Joe Lhota – The MTA’s new chairman is a straight shooter who calls it like he sees it. But that can backfire sometimes, as Lhota found out this week after he said Sen. Bill Perkins “does nothing but talk and talk and talk.” Lhota apologized after the Times quoted him, commending Perkins as an “excellent legislator,” but it was an unusually rookie mistake for a man who was hired as a government veteran.
John Liu – If the Losers list opened a Hall of Fame, Liu would be on the first-ballot short list. Week after week, the news gets worse for the mayoral contender whose prospects of keeping his current job are now being questioned.

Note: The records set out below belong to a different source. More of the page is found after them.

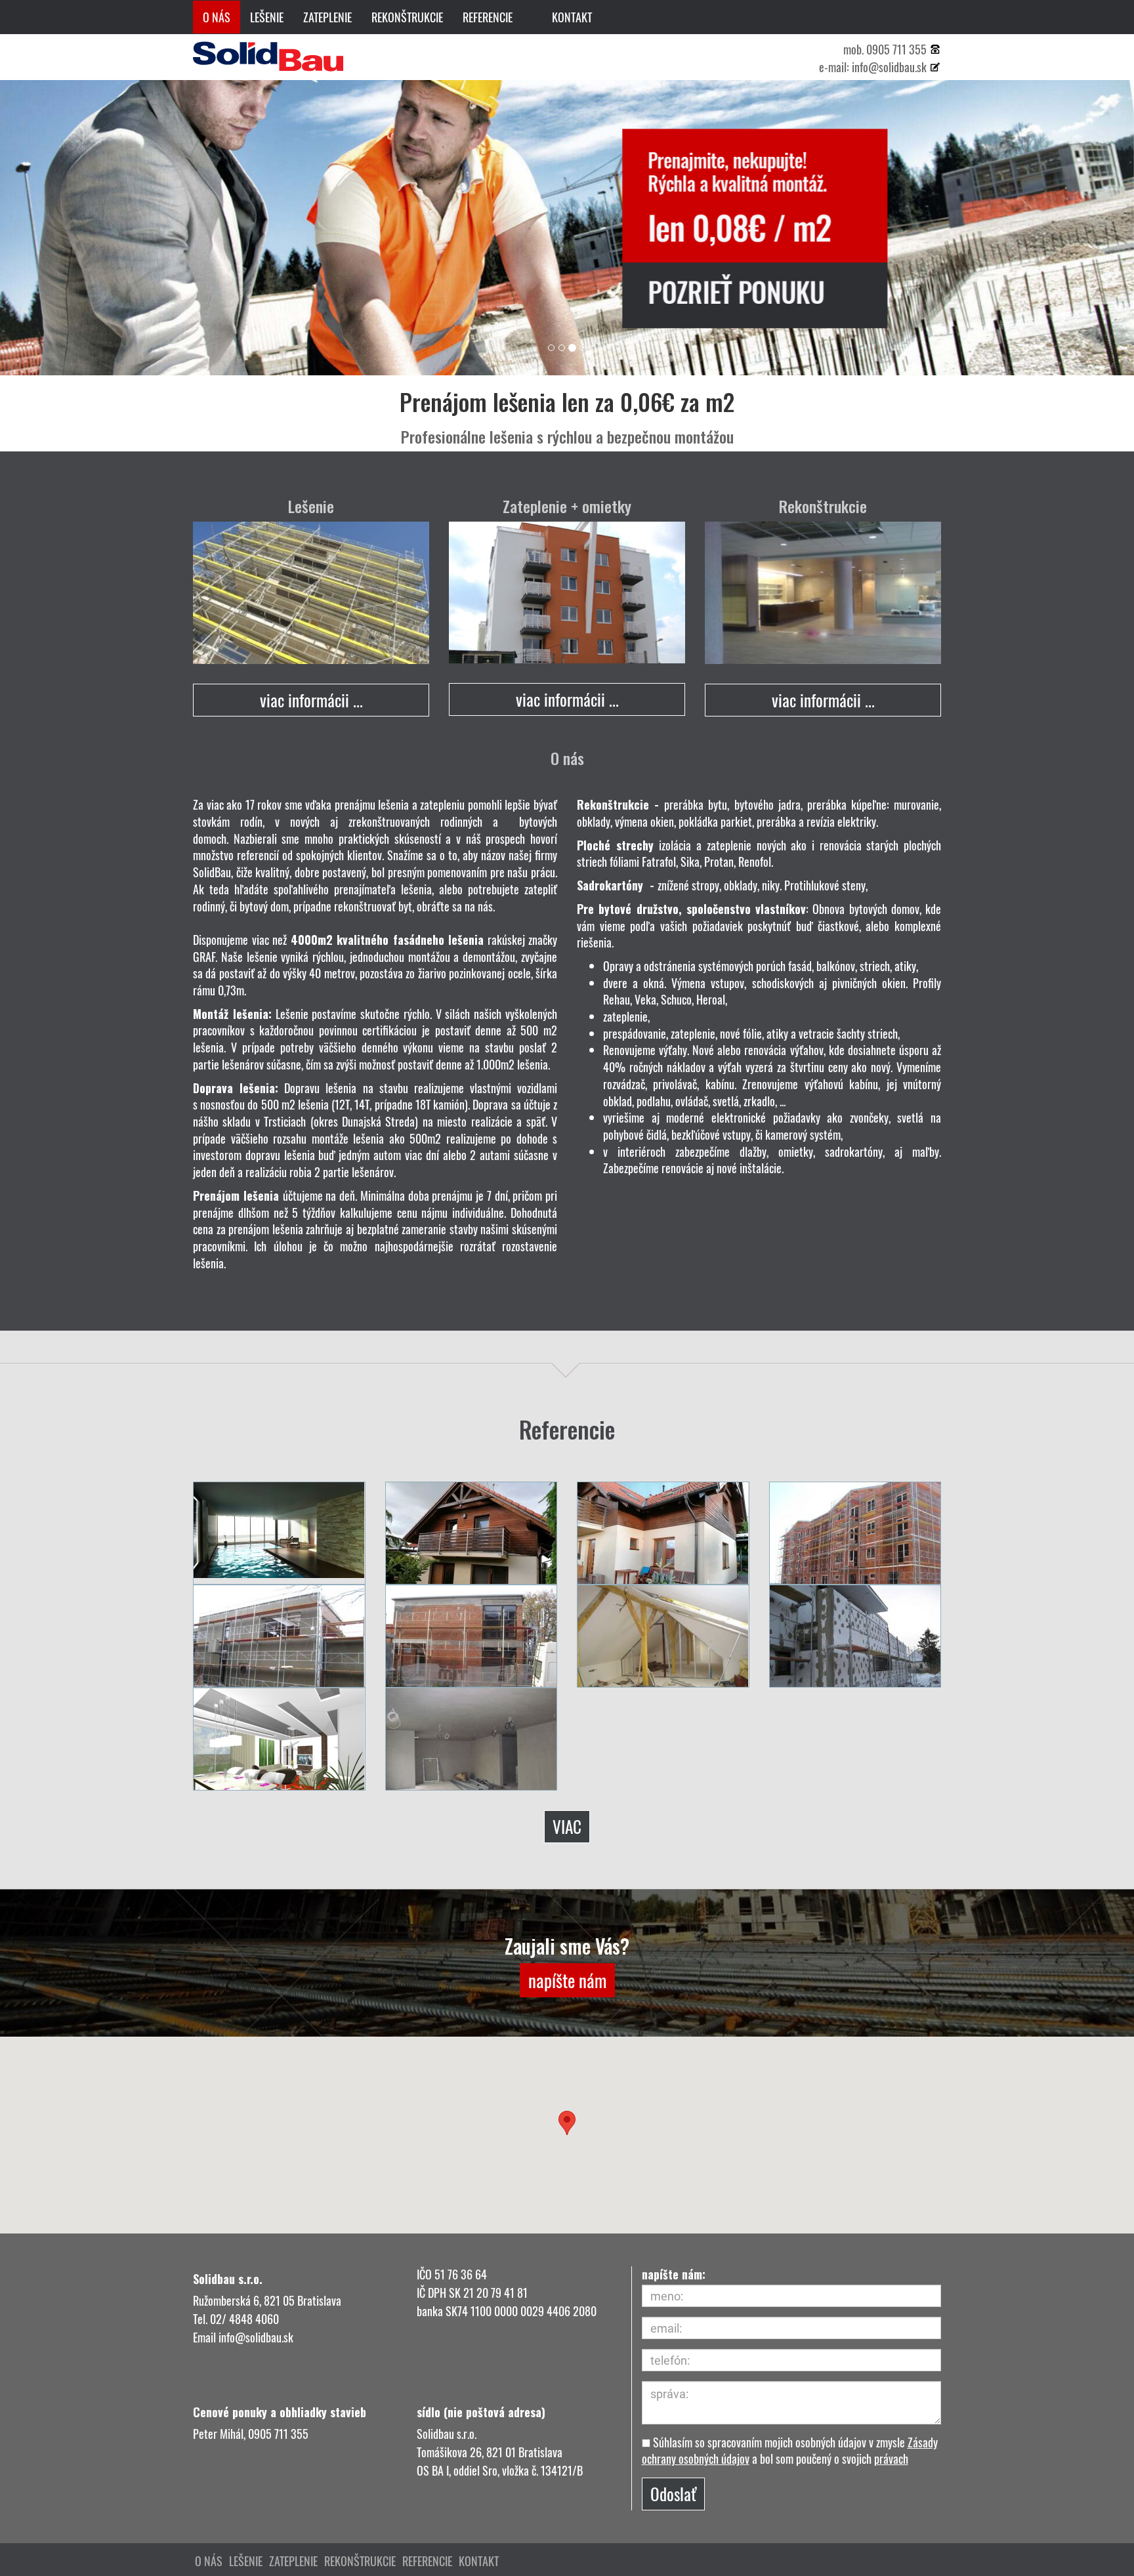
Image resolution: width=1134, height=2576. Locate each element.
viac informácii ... (311, 700)
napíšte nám (567, 1980)
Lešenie (267, 17)
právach (891, 2458)
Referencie (488, 17)
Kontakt (572, 17)
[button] (567, 2123)
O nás (216, 17)
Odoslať (673, 2494)
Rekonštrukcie (407, 17)
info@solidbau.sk (889, 66)
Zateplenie (327, 17)
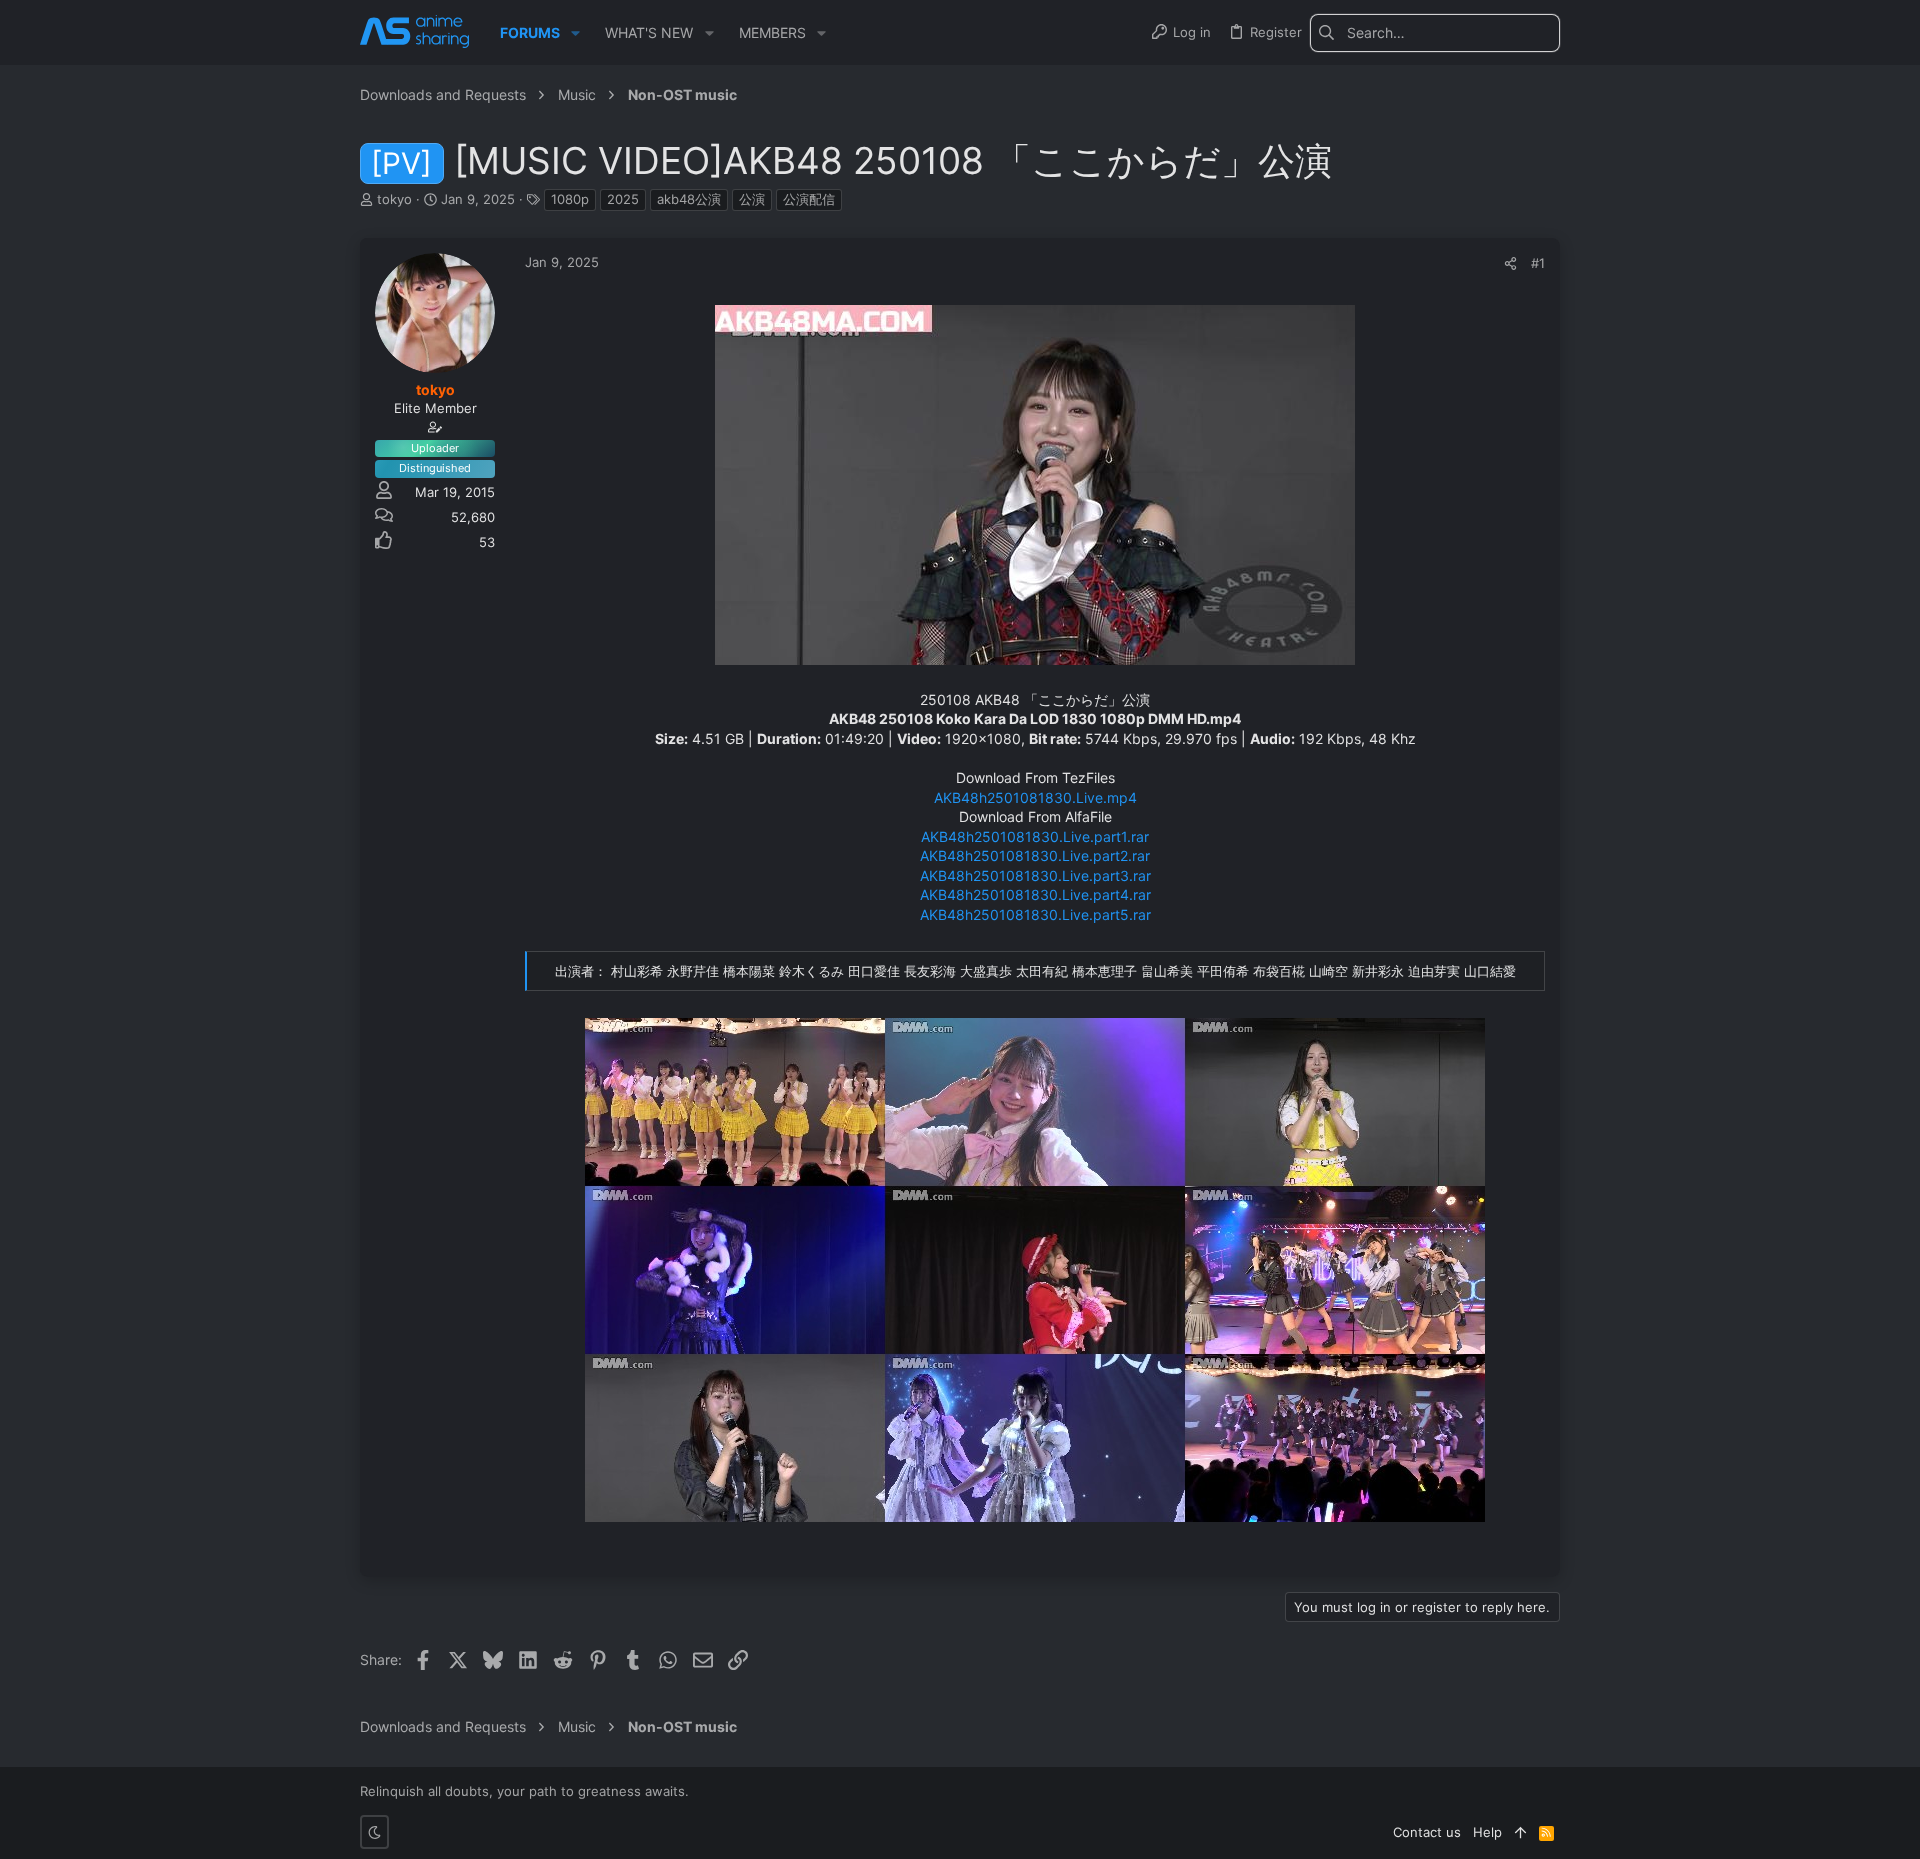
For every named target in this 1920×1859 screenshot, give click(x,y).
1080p (570, 199)
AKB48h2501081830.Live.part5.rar (1035, 914)
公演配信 (809, 199)
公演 (752, 199)
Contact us (1427, 1832)
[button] (575, 33)
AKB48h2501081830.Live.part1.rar (1035, 836)
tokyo (394, 199)
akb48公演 (689, 199)
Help (1487, 1832)
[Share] (1510, 263)
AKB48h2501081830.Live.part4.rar (1035, 894)
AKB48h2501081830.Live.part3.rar (1035, 875)
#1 (1538, 263)
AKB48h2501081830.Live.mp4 (1035, 797)
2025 (623, 199)
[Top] (1520, 1832)
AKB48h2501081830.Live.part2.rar (1035, 855)
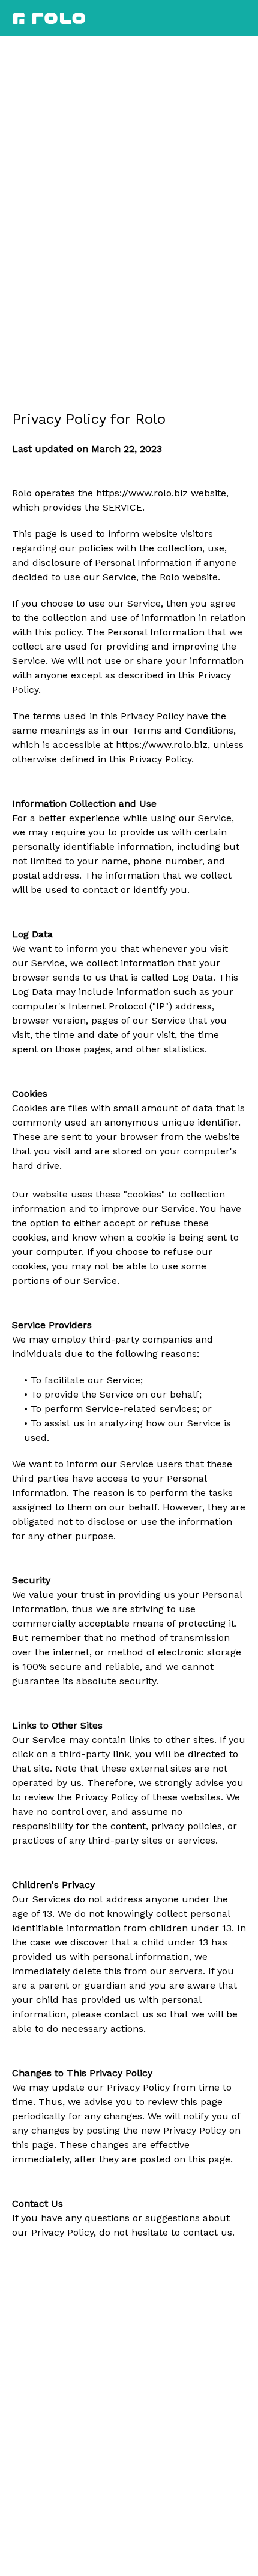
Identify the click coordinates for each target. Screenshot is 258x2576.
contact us (207, 2232)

His planned big comeback speech yesterday was marred by a report that his aides had to round up audience members to fill the room – and by one of his campaign fundraisers, who got indicted the previous day. It all followed the announcement that First Deputy Comptroller Eric Eve was leaving, after sources said he clashed with Liu’s political operative, Chung Seto, who really shouldn’t have much to do with Liu’s government operations. We’re also pretty sure the New York Post wrote a few bad editorials about Liu this week, though they’re starting to blur together.
Nick Spano – In New York state, politicians are always pleading guilty to some crime or another. But the former Westchester senator’s guilty plea on relatively light tax evasion charges for underreporting $50,000 in income is a doozy, because his lobbying firm, Empire Strategic Planning, is watching its clients run away: just as the state gets serious about legalizing gambling, Spano’s $540,000 contract with Genting is going down the tubes. The plea could also weaken the political future of his brother, Yonkers Mayor Mike Spano, but nothing hurts as bad as that gambling money. Genting was going to pay the firm $25,000 a month, an amount that could have made up eight years of underreporting in just eight weeks.